Roma tarihi açısından büyük bir öneme sahip olan Ankara Anıtı, evrensel bir kültürel miras olarak da değerlendirilmektedir. Yazıtla ilgili ilk bilimsel çalışmalar 1800’lü yıllarda William John Hamilton, Otto Puchstein ve Theodor Mommsen tarafından gerçekleştirilmiştir. Mommsen, bu yazıtın önemini vurgulamak için onu "Yazıtların Kraliçesi" olarak tanımlamış.
İLK KEŞFEDEN FLAMAN DİPLOMAT OLMUŞ
Kanuni Sultan Süleyman döneminde, Kutsal Roma İmparatoru I. Ferdinand'ın diplomatik temsilcisi olarak İstanbul’a gönderilen Flaman diplomat Ogier Ghiselin de Busbecq, aynı zamanda Ankara’yı ziyaret eden ilk yabancı seyyahlardan biri olmuş. Şehirde yaptığı gözlemleri titizlikle kayıt altına alan Busbecq, karşısına çıkan tüm Yunanca ve Latince yazıtları kopyalamış. Augustus Tapınağı’na yaptığı ziyaret sırasında, binanın duvarlarına kazınmış olan İmparator Augustus’un vasiyet metnini keşfeden ilk kişi de kendisi olmuş.

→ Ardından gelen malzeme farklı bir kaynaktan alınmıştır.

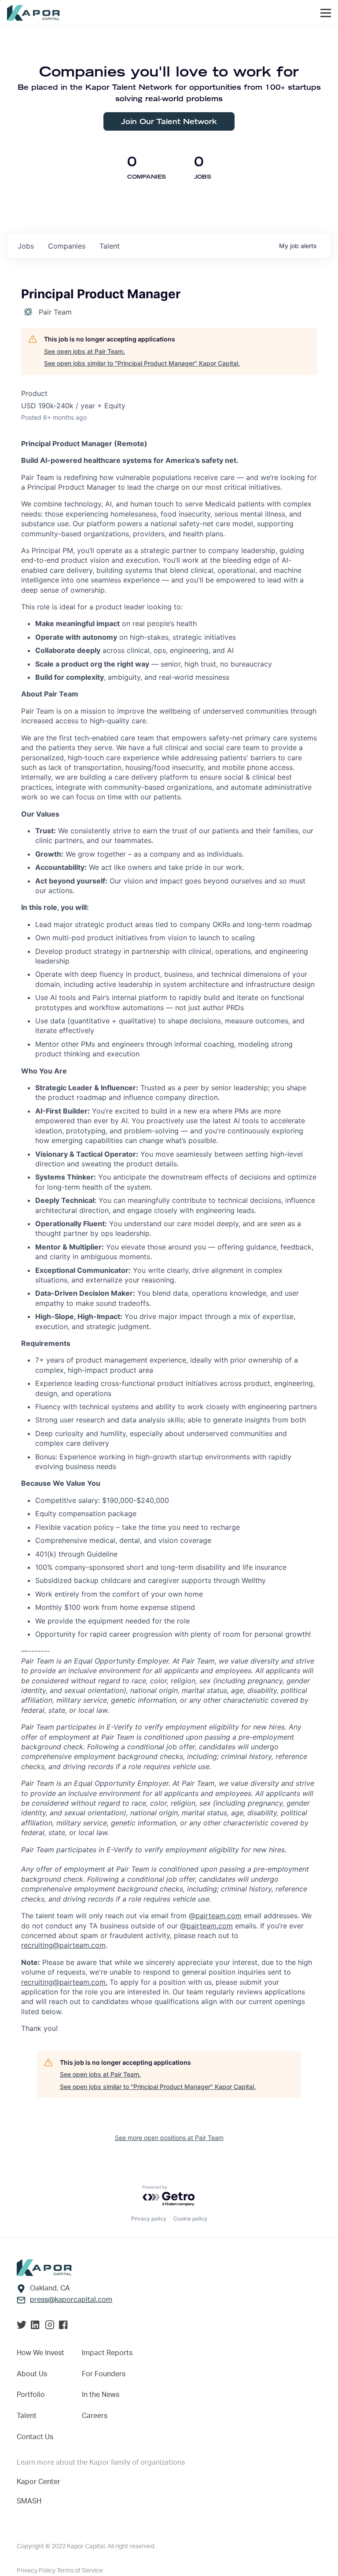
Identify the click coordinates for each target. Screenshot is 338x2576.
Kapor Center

ROMA MİMARİSİNİN EN ÖNEMLİ ÖRNEKLERİNDEN
Roma mimarisinin önemli örneklerinden biri olan tapınak güneybatı-kuzeydoğu doğrultusunda konumlanmış olup, 36 x 54.82 metre ölçülerinde. Korinth düzeninde ve pseudo-dipteral (çift sıralı sütun düzenine benzer) planlı olarak inşa edilen tapınak, yaklaşık 2 metre yüksekliğinde sekiz basamaklı bir podyum üzerine oturtulmuş. Tapınağın dar kenarlarında 8, uzun kenarlarında ise 15 sütun yer almakta olup, ön oda (pronaos) önünde 4, arka odasında (opisthodomos) ise iki duvar çıkıntısı (in antis tarzı) arasında 2 sütun bulunmaktaymış. Günümüzde tapınağın güney ve güneydoğusunda görülen temel kalıntıları, tamamlanmamış olabileceği düşünülen sütun dizisine (peristasis) ve basamaklı platforma (krepidoma) ait duvar kalıntılarıdır.

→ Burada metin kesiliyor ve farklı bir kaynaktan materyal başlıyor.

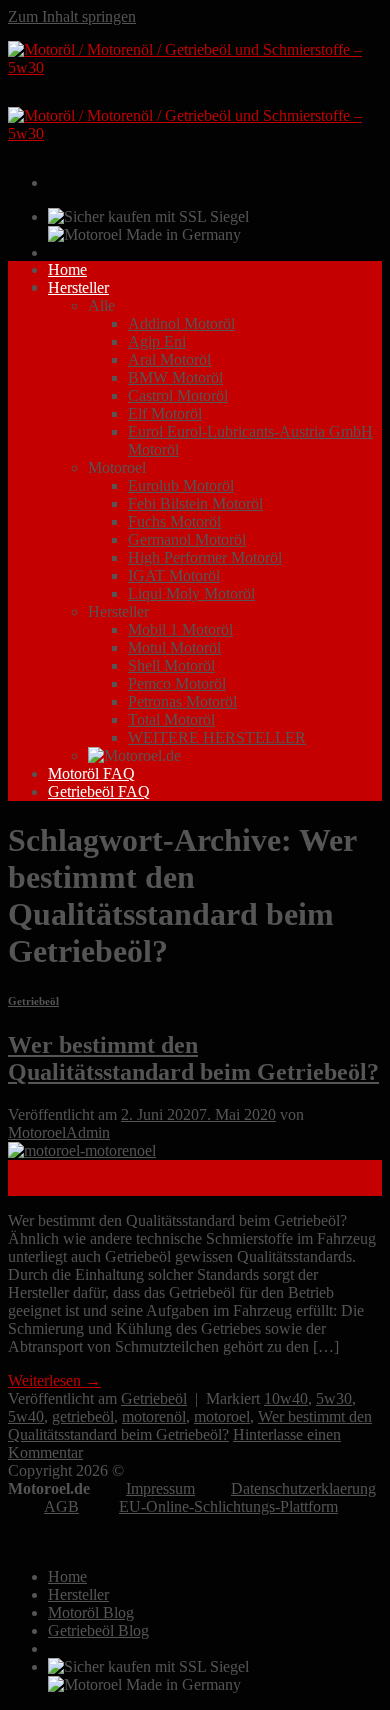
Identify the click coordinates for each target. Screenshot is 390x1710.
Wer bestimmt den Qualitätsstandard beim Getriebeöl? (193, 1058)
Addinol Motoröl (181, 323)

Tapınağın mimarisi zaman içinde çeşitli değişikliklere uğramış. 6. yüzyılın başlarında Bizanslılar tarafından kiliseye dönüştürülen yapı, bu süreçte önemli yapısal değişiklikler geçirmiştir. Kutsal odanın (cella) tabanı düzleştirilmiş, cella ile opisthodomos arasındaki duvar kaldırılmış ve arka kısma bir apsis eklenmiş. Ayrıca cella’nın güneydoğu duvarına üç büyük pencere açılmış.

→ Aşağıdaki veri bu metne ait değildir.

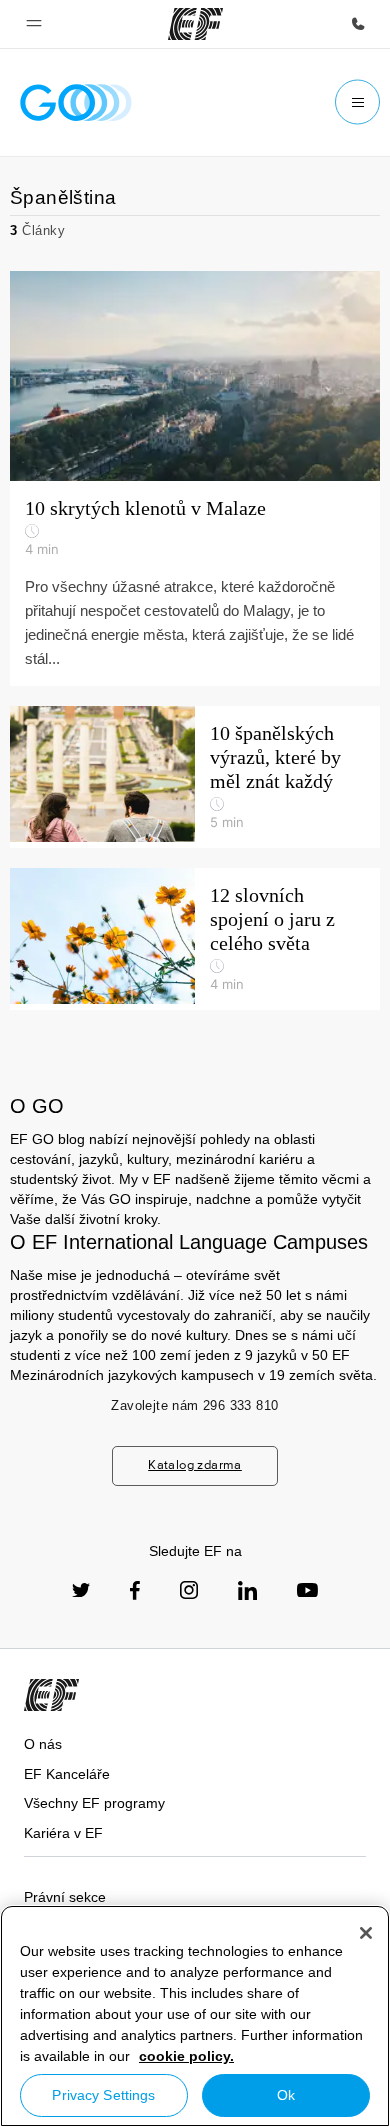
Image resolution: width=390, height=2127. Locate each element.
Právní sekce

MEDRESE OLARAK DA KULLANILMIŞ
1427-1428 yıllarında inşa edilen Hacı Bayram Camii, Augustus Tapınağı’nın kuzeybatı köşesine bitişik olarak yapılmış. Tapınak hakkında yazılmış en eski belgeler, caminin inşasından sonra bir süre medrese olarak kullanıldığına işaret etmekte. Tapınağın opisthodomos kısmının arkasına eklenen eyvan ve duvarlarda görülen grafitiler de bu görüşü desteklemekte. Zaman içinde değişikliklere uğrayan cami ve hemen yanında yer alan türbe, günümüzde Ankara’nın en önemli ibadet mekânlarından biri olarak varlığını sürdürmekte. Binlerce yıl boyunca kutsal alan olarak kullanılan bu tepe, tarih boyunca farklı inançların izlerini taşımaya devam etmiş.
BAŞKENTİN KADİM GEÇMİŞİNE IŞIK TUTUYOR
Bugün Augustus Tapınağı, hem yerli hem de yabancı turistlerin ilgisini çeken önemli bir kültürel miras olarak öne çıkıyor. UNESCO Dünya Mirası Geçici Listesi'nde yer alan tapınak, tarih meraklıları ve akademisyenler için büyük bir araştırma kaynağı niteliğinde. Ankara’nın tarihî kimliğini yaşatan bu yapı, başkentin kadim geçmişine ışık tutmaya devam ediyor.
NASIL GİDİLİR?
Augustus Tapınağı’na hem özel araç hem de toplu taşıma ile ulaşmak mümkün. Toplu taşıma kullanacaklar için, Ulus güzergahından geçen otobüsleri tercih edebilir veya Ulus Metro Durağı’nda inerek yaklaşık 10 dakikalık bir yürüyüşle tapınağa ulaşabilir. Yürümek istemeyenler için, metro durağından taksiye binerek 2 dakikada tapınağa varmak mümkün.